Critical press coverage
The study argues that by the end of the 1970s, most media and scholarly articles in Israel used the critical approach. Virtually all newspaper articles and research studies from the end of the 1980s to 2004 referred to the critical narrative on the Palestinian exodus.
The same is true in about a third of books written by veterans of the 1948 battles. A survey of “Zionist” memoirs published by 1948 veterans between 1949 and 2004 shows that many writers – for instance, Mula Cohen, Nahum Golan and Moshe Carmel – who formerly expressed a strictly Zionist narrative began to develop the critical narrative toward the end of the 1970s. A similar transformation can be seen among scholarly researchers like Netanel Lorch.
Zehngut’s study shows that significant critical research on the Palestinian exodus was undertaken by Jewish scholars outside Israel in the 1950s, three decades before the emergence of the New Historians. In effect, this early use of the critical narrative led to the declassification of archival materials, the sources that were then used in books by Segev, Morris and others.
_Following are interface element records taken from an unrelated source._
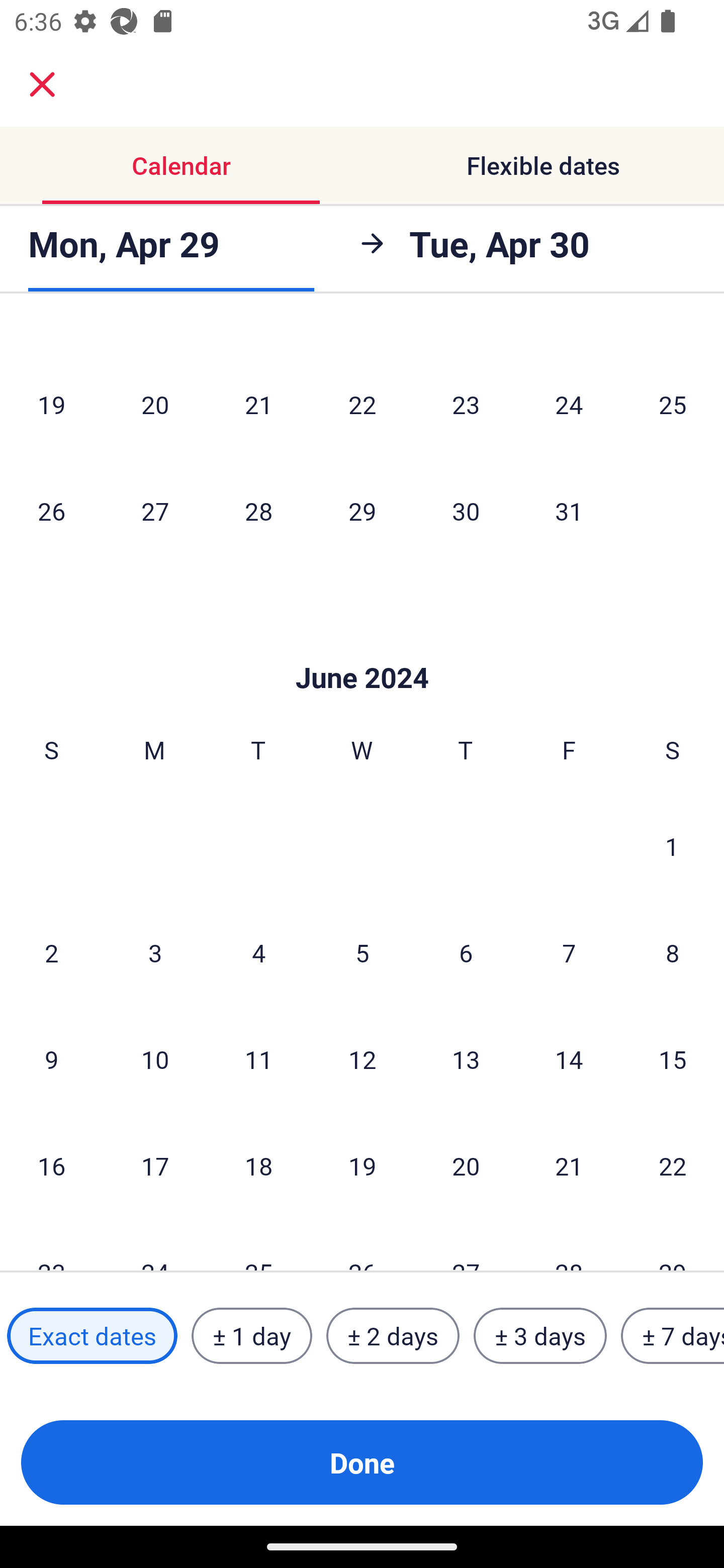
close. (42, 84)
Flexible dates (542, 164)
19 Sunday, May 19, 2024 (51, 404)
20 Monday, May 20, 2024 (155, 404)
21 Tuesday, May 21, 2024 (258, 404)
22 Wednesday, May 22, 2024 (362, 404)
23 Thursday, May 23, 2024 (465, 404)
24 Friday, May 24, 2024 (569, 404)
25 Saturday, May 25, 2024 (672, 404)
26 Sunday, May 26, 2024 (51, 510)
27 Monday, May 27, 2024 (155, 510)
28 Tuesday, May 28, 2024 (258, 510)
29 Wednesday, May 29, 2024 (362, 510)
30 Thursday, May 30, 2024 (465, 510)
31 Friday, May 31, 2024 (569, 510)
Skip to Done (362, 647)
1 Saturday, June 1, 2024 (672, 845)
2 Sunday, June 2, 2024 (51, 952)
3 Monday, June 3, 2024 (155, 952)
4 Tuesday, June 4, 2024 (258, 952)
5 Wednesday, June 5, 2024 (362, 952)
6 Thursday, June 6, 2024 (465, 952)
7 Friday, June 7, 2024 (569, 952)
8 Saturday, June 8, 2024 (672, 952)
9 Sunday, June 9, 2024 (51, 1059)
10 Monday, June 10, 2024 (155, 1059)
11 Tuesday, June 11, 2024 (258, 1059)
12 Wednesday, June 12, 2024 (362, 1059)
13 Thursday, June 13, 2024 (465, 1059)
14 Friday, June 14, 2024 (569, 1059)
15 Saturday, June 15, 2024 (672, 1059)
16 Sunday, June 16, 2024 (51, 1165)
17 Monday, June 17, 2024 (155, 1165)
18 Tuesday, June 18, 2024 (258, 1165)
19 Wednesday, June 19, 2024 (362, 1165)
20 Thursday, June 20, 2024 (465, 1165)
21 Friday, June 21, 2024 (569, 1165)
22 Saturday, June 22, 2024 (672, 1165)
Exact dates (92, 1335)
± 1 day (251, 1335)
± 2 days (392, 1335)
± 3 days (539, 1335)
± 7 days (672, 1335)
Done (361, 1462)
Given the description of an element on the screen output the (x, y) to click on. 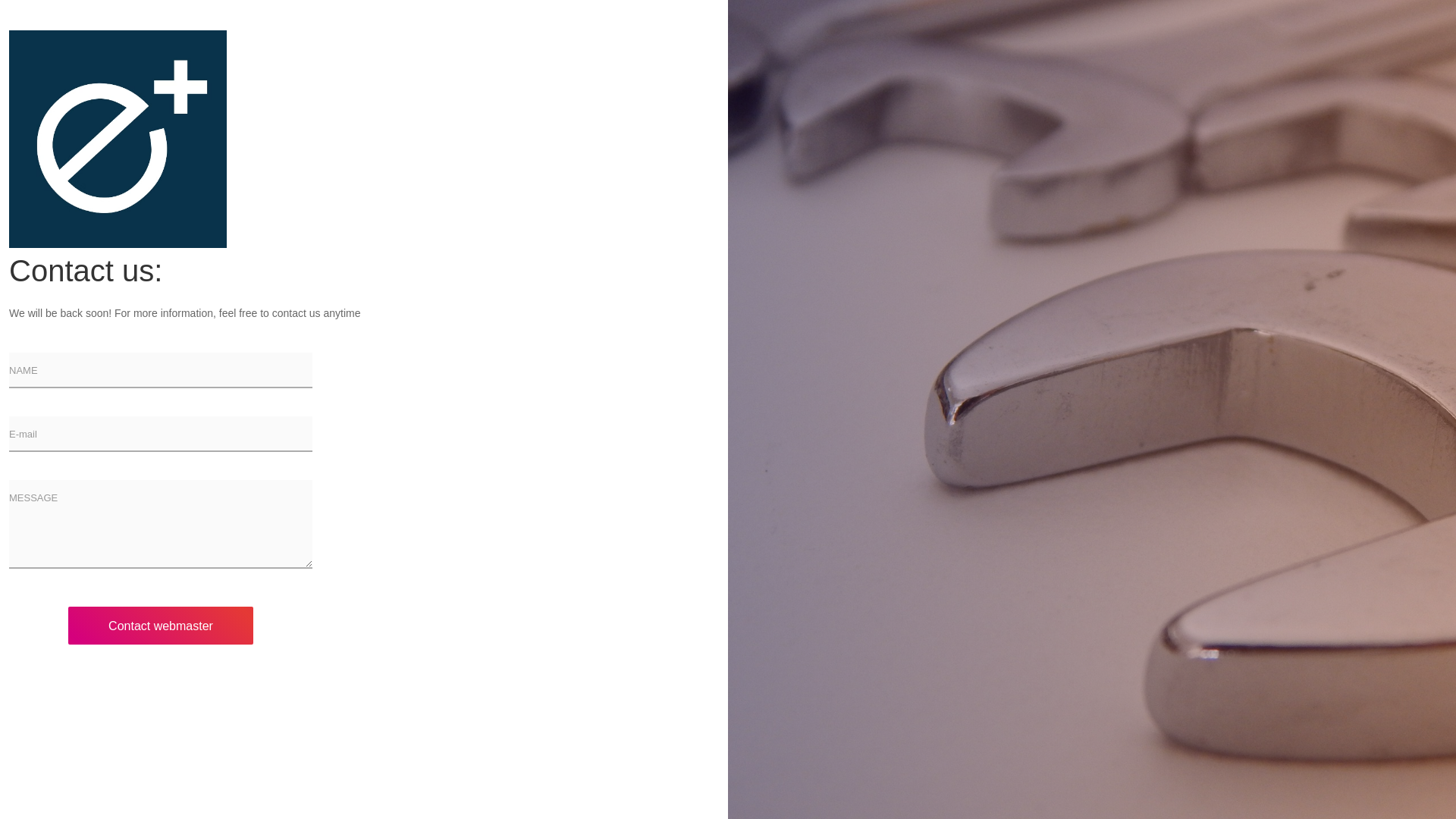
Contact webmaster (160, 625)
Given the description of an element on the screen output the (x, y) to click on. 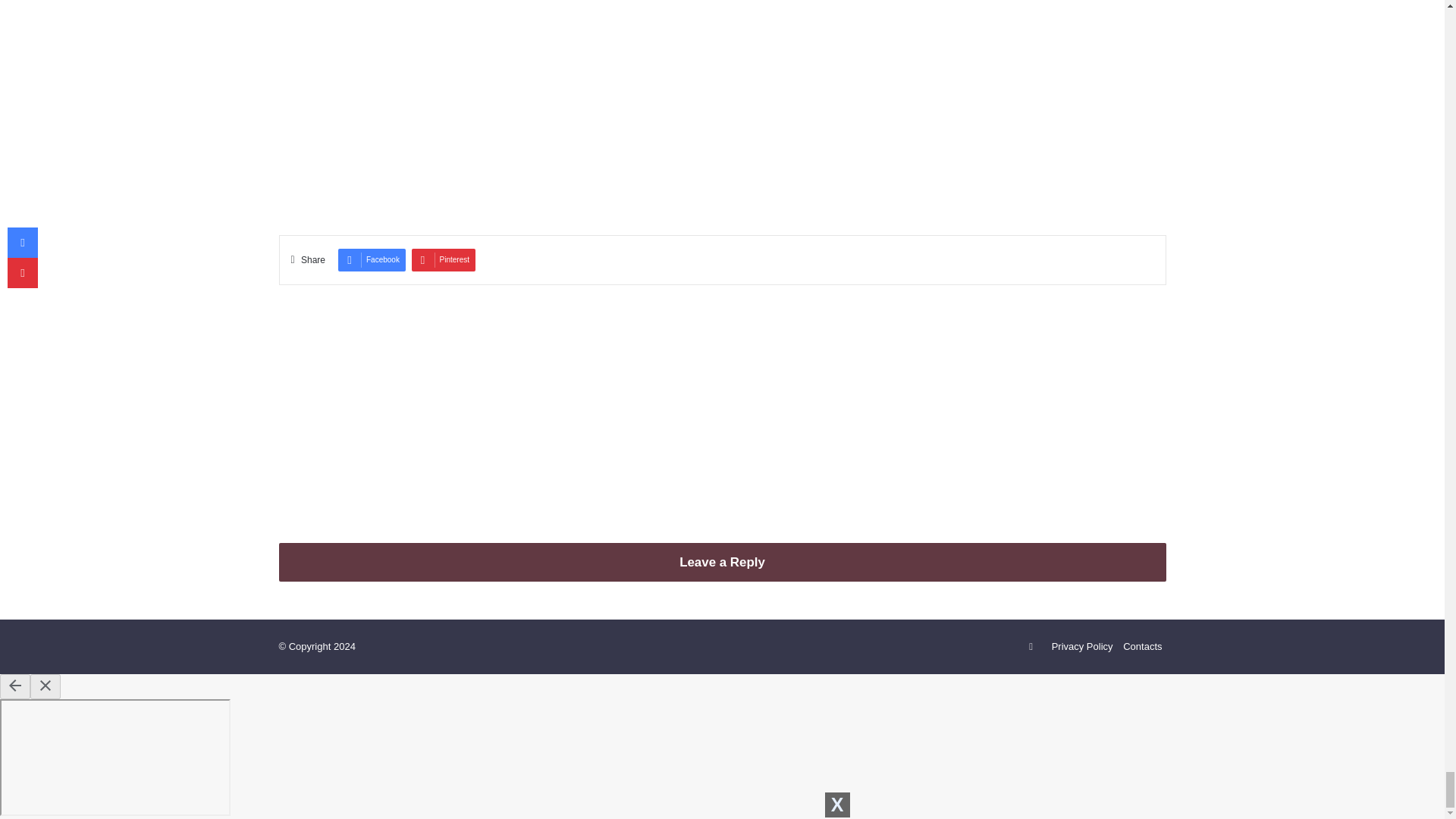
Leave a Reply (722, 561)
Pinterest (444, 259)
Pinterest (444, 259)
Facebook (371, 259)
Facebook (371, 259)
Contacts (1141, 645)
Privacy Policy (1082, 645)
Pinterest (1031, 647)
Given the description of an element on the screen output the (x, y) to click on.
The study refutes the widespread claim that until the 1980s the Jewish-Israeli media were entirely beholden to the Zionist narrative. The paper shows that the vast majority of studies recognized that Israel had expelled Palestinians in 1948.
The Education Ministry comes around
Also, in the 1980s, the materials analyzed in Zehngut’s research dealt significantly with the expulsion of Palestinians from villages during the 1967 Six-Day War. The study argues that while the IDF and other state agencies have yet to alter their Zionist view on the Palestinian exodus in 1948, all history textbooks authorized by the Education Ministry since 2000 have replaced the old Zionist narrative with the critical approach.
This is a ground-breaking finding on a change in Israel’s official collective memory. In effect, it’s a rejection of the Zionist narrative that “there was no expulsion in 1948.”
The willingness of key Jewish-Israeli institutions to alter their attitudes on such an important and sensitive issue casts a positive light on Israeli society. It’s a sign of maturity.
A survey by Tel Aviv University researchers in 2008 established that just under half of Israel’s Jewish citizens are willing to abandon the narrative that “the Palestinians fled.” The survey found that those who use the critical approach tend to view the Palestinians more positively. They also tend to be more supportive of peace agreements and vote for center-left parties. So it’s no surprise that the political right wants to erase the Nakba from the collective memory.